Azure Arc is the company’s solution for extending Azure services and management to any infrastructure. “With Azure Arc, customers can connect and configure Kubernetes clusters and deploy modern applications at scale. Azure Arc also allows customers to run Azure data services on these Kubernetes clusters,” Jeremy Winter, partner director for Azure Management, wrote in a post

The company also announced support for most CNCF-certified Kubernetes distributions and the first set of Azure Arc integration partners, which includes Red Hat OpenShift, Canonical Kubernetes, and Rancher Labs. 

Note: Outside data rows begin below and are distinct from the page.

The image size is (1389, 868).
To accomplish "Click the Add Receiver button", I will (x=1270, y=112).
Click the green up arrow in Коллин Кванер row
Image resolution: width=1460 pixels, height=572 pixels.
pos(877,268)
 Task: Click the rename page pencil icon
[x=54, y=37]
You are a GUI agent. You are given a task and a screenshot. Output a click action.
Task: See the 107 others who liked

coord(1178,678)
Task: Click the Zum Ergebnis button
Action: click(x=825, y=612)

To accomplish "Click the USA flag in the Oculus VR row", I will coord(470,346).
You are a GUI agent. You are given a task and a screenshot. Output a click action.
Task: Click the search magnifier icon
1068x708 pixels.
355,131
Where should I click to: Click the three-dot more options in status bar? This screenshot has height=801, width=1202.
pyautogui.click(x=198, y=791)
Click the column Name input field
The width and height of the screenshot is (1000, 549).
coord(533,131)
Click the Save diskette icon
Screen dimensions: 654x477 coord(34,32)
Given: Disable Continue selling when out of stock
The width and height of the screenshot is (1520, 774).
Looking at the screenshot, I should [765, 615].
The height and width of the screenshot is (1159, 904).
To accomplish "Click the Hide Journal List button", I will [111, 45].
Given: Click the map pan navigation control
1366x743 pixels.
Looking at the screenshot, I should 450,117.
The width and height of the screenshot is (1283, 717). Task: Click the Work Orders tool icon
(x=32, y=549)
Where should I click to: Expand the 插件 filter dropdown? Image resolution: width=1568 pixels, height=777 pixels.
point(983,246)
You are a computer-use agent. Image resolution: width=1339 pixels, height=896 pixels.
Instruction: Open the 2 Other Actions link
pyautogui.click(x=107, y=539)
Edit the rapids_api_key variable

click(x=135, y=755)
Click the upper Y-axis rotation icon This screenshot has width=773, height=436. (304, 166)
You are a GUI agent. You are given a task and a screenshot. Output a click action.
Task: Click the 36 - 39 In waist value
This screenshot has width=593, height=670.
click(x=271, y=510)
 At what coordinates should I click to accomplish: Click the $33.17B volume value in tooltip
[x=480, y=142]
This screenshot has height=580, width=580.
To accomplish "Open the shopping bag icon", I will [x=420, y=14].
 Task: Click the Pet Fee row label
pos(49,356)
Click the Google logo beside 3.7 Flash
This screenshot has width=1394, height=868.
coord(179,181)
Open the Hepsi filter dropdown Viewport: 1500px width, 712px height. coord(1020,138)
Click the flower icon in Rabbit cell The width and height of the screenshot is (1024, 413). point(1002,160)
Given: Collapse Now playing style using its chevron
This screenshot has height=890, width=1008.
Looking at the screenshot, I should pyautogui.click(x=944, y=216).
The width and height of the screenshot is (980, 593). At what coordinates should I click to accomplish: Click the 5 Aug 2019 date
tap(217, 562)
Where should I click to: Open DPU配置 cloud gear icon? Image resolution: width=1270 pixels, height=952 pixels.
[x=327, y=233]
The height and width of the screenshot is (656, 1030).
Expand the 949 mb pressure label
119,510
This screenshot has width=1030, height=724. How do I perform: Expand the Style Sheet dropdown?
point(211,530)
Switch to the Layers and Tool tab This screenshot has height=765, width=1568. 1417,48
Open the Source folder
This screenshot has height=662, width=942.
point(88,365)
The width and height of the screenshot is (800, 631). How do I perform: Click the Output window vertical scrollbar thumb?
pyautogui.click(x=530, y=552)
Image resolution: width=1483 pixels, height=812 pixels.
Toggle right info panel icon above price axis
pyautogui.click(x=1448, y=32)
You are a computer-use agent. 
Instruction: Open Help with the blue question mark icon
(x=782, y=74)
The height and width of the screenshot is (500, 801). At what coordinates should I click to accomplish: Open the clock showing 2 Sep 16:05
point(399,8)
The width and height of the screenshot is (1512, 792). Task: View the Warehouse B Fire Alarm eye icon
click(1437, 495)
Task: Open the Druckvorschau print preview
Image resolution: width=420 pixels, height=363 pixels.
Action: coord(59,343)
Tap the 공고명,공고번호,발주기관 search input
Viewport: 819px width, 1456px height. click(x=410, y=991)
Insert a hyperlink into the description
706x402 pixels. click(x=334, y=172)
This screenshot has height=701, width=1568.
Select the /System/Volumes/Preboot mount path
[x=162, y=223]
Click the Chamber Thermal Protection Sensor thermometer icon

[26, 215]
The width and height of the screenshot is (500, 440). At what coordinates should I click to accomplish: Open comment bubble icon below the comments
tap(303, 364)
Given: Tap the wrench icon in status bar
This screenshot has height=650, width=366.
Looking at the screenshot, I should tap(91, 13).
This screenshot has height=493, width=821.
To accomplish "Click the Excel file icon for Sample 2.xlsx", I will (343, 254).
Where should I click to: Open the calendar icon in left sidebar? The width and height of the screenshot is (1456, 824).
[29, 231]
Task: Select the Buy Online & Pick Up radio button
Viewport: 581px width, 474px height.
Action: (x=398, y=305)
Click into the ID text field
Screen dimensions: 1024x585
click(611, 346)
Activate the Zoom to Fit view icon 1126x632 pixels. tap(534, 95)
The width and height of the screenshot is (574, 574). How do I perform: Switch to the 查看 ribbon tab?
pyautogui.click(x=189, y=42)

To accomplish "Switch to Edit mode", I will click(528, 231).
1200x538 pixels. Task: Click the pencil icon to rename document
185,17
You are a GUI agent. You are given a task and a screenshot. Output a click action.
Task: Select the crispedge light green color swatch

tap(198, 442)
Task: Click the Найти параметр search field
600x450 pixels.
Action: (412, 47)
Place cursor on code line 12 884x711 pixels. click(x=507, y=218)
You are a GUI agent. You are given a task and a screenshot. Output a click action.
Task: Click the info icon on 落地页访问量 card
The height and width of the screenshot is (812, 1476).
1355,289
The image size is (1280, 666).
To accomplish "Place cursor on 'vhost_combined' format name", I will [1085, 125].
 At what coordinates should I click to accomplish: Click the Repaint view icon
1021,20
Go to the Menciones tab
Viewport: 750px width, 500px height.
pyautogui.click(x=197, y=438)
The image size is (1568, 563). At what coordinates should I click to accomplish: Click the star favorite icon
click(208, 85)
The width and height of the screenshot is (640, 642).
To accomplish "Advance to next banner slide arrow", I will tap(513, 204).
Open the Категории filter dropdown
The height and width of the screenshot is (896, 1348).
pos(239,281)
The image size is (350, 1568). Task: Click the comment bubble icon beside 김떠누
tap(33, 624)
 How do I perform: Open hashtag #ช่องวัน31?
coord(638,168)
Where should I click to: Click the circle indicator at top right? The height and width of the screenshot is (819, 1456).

“Developers creating modern applications are adopting Kubernetes to spend more time focused on the application and less on the infrastructure. There is a rich Kubernetes ecosystem ranging from off-the-shelf Helm charts to developer tooling to use. Using your existing DevOps pipelines, Kubernetes manifests, and Helm charts, Azure Arc enables deployment to any connected cluster at scale. Azure Arc enabled Kubernetes adopts a GitOps methodology, so customers define their applications and cluster configuration in source control. This means changes to apps and configuration are versioned, enforced, and logged across any number of clusters,” Winter wrote.

Additionally, the solution provides an operating model for Kubernetes clusters deployed across multiple locations and brings Azure management to clusters. 

Key features include inventory and organization, governance and configuration, integrated DevOps and management capabilities, and a unified tool experience. 

“Red Hat OpenShift delivers the industry’s most comprehensive enterprise Kubernetes platform, with a proven track record and large installed base and tailor-built for workloads that need to run across the hybrid cloud. Azure Arc helps to provide a common control plane for OpenShift from corporate datacenters to the public cloud, providing a single management point for organizations seeking to pair the flexibility and innovation of OpenShift with the scalability and power of Azure.” said Mike Evans, vice president of technical business development at Red Hat OpenShift.